Cet été, ils sont partis trois jours dans les Cévennes. Une vingtaine de personnes réunies dans un gîte isolé du nord du Gard, avec un ruisseau à portée d’oreilles. Au programme : randonnée, repos, fête. Un moment de partage et de dépaysement avant de retrouver le chemin de « leur » école. Christophe Boissier, l’organisateur de ce rituel d’avant-rentrée, juge ces retrouvailles entre professionnels de l’éducation essentielles : « On a besoin de ce moment pour attaquer ensemble l’année scolaire, c’est ce qui nous fait tenir, c’est notre ciment. »
Le sexagénaire dirige l’école Georges-Bruguier. Cet établissement de seize classes et 250 élèves, classé parmi les réseaux d’éducation prioritaire renforcés (REP+), est installé au cœur du Chemin-Bas-d’Avignon, un quartier de Nîmes gangrené par le trafic de drogue. Depuis plusieurs années, les règlements de compte entre dealeurs n’y sont pas rares, même en plein jour.
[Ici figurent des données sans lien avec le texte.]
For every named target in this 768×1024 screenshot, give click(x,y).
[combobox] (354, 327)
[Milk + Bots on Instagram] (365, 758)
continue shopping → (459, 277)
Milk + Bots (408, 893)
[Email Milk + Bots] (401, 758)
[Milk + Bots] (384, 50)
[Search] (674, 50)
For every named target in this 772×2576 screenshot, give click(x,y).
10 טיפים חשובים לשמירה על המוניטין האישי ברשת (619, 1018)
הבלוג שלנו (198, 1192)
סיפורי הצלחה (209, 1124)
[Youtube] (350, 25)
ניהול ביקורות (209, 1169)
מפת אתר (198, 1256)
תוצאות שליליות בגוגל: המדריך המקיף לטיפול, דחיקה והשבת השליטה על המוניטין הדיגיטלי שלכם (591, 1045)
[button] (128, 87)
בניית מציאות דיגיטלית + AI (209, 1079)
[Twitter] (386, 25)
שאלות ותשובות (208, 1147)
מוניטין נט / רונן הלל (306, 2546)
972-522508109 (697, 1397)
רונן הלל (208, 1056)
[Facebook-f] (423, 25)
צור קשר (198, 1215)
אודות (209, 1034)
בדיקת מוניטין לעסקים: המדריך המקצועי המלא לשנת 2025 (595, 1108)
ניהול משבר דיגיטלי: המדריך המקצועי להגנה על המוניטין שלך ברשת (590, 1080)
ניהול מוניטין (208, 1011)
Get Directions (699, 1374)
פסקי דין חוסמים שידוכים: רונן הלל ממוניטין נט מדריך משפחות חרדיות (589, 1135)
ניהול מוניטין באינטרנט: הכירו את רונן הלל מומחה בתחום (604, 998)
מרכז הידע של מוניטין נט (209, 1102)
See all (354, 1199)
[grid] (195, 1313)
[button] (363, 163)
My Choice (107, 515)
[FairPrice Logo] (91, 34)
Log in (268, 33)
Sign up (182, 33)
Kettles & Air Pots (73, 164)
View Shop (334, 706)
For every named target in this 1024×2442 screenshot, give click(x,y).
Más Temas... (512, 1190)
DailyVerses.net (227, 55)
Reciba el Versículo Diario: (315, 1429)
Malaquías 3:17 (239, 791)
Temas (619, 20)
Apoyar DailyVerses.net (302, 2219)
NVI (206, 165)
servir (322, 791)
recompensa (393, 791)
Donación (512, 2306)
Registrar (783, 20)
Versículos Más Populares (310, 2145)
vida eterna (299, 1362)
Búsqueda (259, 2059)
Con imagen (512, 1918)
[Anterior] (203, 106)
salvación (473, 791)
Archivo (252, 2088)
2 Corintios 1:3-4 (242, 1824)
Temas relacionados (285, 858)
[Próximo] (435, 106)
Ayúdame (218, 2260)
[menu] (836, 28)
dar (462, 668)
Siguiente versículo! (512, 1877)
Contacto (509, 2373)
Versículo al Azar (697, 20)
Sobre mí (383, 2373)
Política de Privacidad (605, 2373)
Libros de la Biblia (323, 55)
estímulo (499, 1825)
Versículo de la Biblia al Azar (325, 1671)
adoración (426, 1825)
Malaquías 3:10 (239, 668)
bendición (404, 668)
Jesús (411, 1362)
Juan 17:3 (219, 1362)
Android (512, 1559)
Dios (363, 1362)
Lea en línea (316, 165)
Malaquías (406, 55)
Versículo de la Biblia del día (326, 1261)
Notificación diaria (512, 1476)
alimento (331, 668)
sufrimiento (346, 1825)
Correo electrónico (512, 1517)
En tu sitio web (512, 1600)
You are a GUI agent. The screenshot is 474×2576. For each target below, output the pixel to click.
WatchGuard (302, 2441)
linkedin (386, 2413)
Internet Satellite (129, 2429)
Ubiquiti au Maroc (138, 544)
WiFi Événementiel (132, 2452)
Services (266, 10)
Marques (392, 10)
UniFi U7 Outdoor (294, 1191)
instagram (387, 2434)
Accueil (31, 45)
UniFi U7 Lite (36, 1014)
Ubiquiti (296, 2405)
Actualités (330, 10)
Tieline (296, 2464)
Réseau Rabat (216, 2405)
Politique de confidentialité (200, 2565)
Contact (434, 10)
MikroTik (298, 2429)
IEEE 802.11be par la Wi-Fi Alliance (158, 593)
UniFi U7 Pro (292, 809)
Une criminalité à ciel ouvert qui s’affranchit des barrières de l’école.
Le quotidien, parfois, devient trop rude. Il y a dix mois, Christophe Boissier a pris sa plume pour s’adresser directement au président, Emmanuel Macron. Dans une lettre ouverte en date du 4 janvier 2021, six mois après qu’un jeune a été abattu devant l’école, quelques jours après des balles perdues sur la façade de l’établissement et plusieurs intrusions dans les bâtiments, il a dénoncé une situation devenue insupportable pour les enfants et les adultes.
Pas question de déserter
Neuf mois plus tard, la tempête est passée et les caméras sont reparties. La rentrée de septembre s’est passée sans accroc. Il a retrouvé la vie retranchée de cette école élémentaire construite au pied des vieilles tours des années 1960, désormais protégée par une grande enceinte de trois mètres de haut. « Ça doit empêcher les dealeurs de pénétrer dans nos locaux », explique-t-il, en saluant au portail les mères qui arrivent.
La passe d’arme de l’hiver dernier ne lui a pas fait perdre la foi : « C’est ici que je suis utile, ici que l’on a besoin de moi : je suis à la fois concierge, plombier, surveillant, conseiller pédagogique, traducteur, manageur. » Il va retarder pour une année au moins son départ à la retraite. Il a 60 ans et ne veut pas « partir comme ça » du quartier. Malgré les récentes difficultés, un seul enseignant a quitté l’école. Une dizaine de familles, en revanche, ont décampé. Et ça le tracasse. « Si elles s’en vont, que restera-t-il dans ces cités ? » Quand il a été question de délocaliser l’école, il s’est exprimé contre. Pas question de déserter.